Here is an installment from Robert Skidelsky’s monthly column: Can Afghanistan Be Won? from the Project Syndicate news series. Skidelsky, a member of the British House of Lords, is Professor emeritus of political economy at Warwick University, author of a prize-winning biography of the economist John Maynard Keynes, and a board member of the Moscow School of Political Studies.
Kipling’s Wisdom
by Robert Skidelsky
– Robert Skidelsky, a member of the British House of Lords, is Professor emeritus of political economy at Warwick University, author of a prize- winning biography of the economist John Maynard Keynes, and a board member of the Moscow School of Political Studies.
LONDON – The beginning of October marked the seventh anniversary of the beginning of the American-led bombardment of Afghanistan.

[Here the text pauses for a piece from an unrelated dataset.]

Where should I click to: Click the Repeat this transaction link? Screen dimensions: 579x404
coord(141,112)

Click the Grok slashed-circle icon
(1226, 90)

Seven years later, the Taliban are still fighting. Some 50 insurgents died recently in an assault on Lashkar gar, the capital of Helmand province. Osama bin Laden is nowhere to be found. Has the time come for NATO to declare victory and leave?

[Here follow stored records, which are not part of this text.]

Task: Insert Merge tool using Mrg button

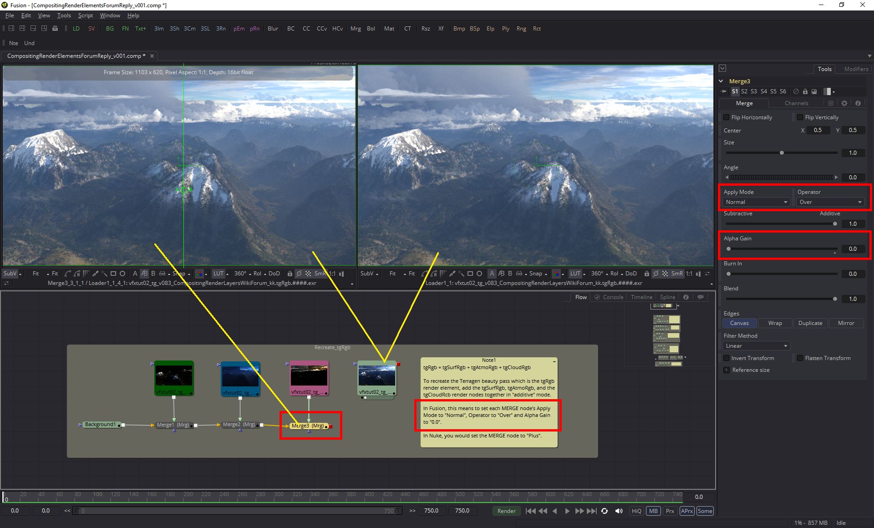Action: pyautogui.click(x=356, y=29)
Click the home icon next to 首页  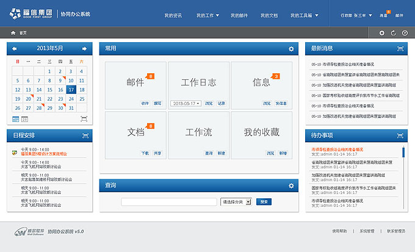click(13, 33)
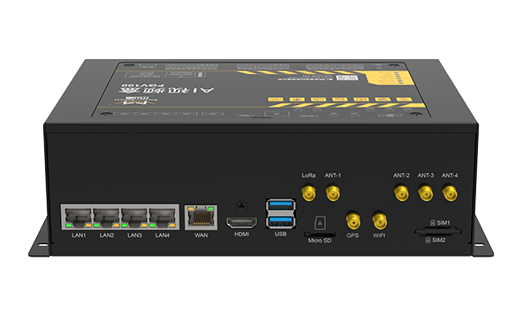The height and width of the screenshot is (328, 530).
Task: Click the lower blue USB port
Action: (x=280, y=221)
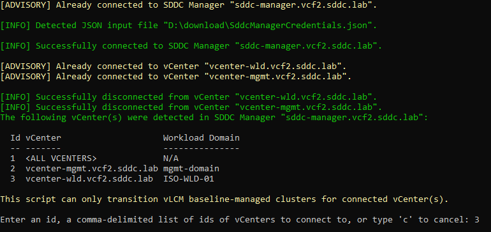Click the Workload Domain column header
491x232 pixels.
202,138
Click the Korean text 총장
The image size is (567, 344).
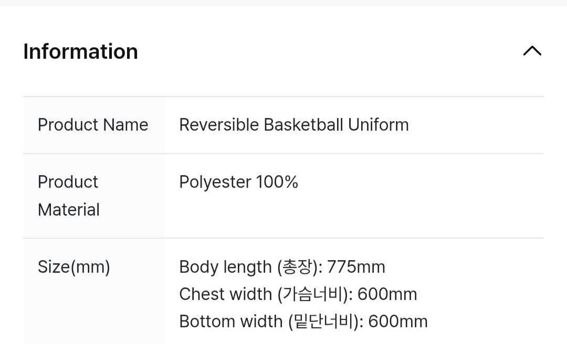[298, 267]
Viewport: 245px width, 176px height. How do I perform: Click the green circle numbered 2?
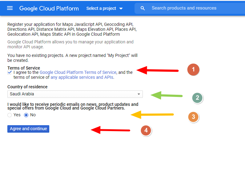[x=197, y=98]
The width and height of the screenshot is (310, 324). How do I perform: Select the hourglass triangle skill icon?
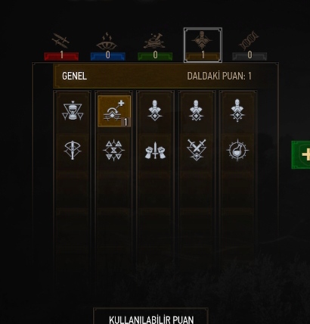point(73,111)
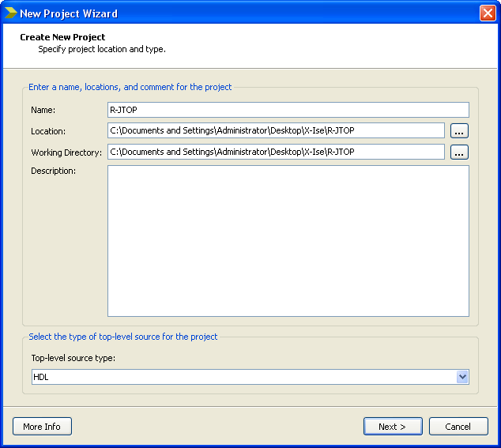
Task: Open the Top-level source type combo box
Action: [x=243, y=377]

Recently, a French diplomatic cable relating a conversation on September 2 between the French ambassador to Afghanistan, Francois Fitou, and his British colleague, Sherard Cowper-Coles, was leaked in Le Canard Enchainé , a French satirical magazine. Cowper-Coles was reported to have said that the security situation in Afghanistan was deteriorating, that NATO’s presence was making it worse, and that the two American presidential hopefuls should be dissuaded from getting bogged down further. The only realistic policy would be to cultivate an “acceptable dictator.” Of course, the British Foreign Office denied that these thoughts reflected the British government’s views.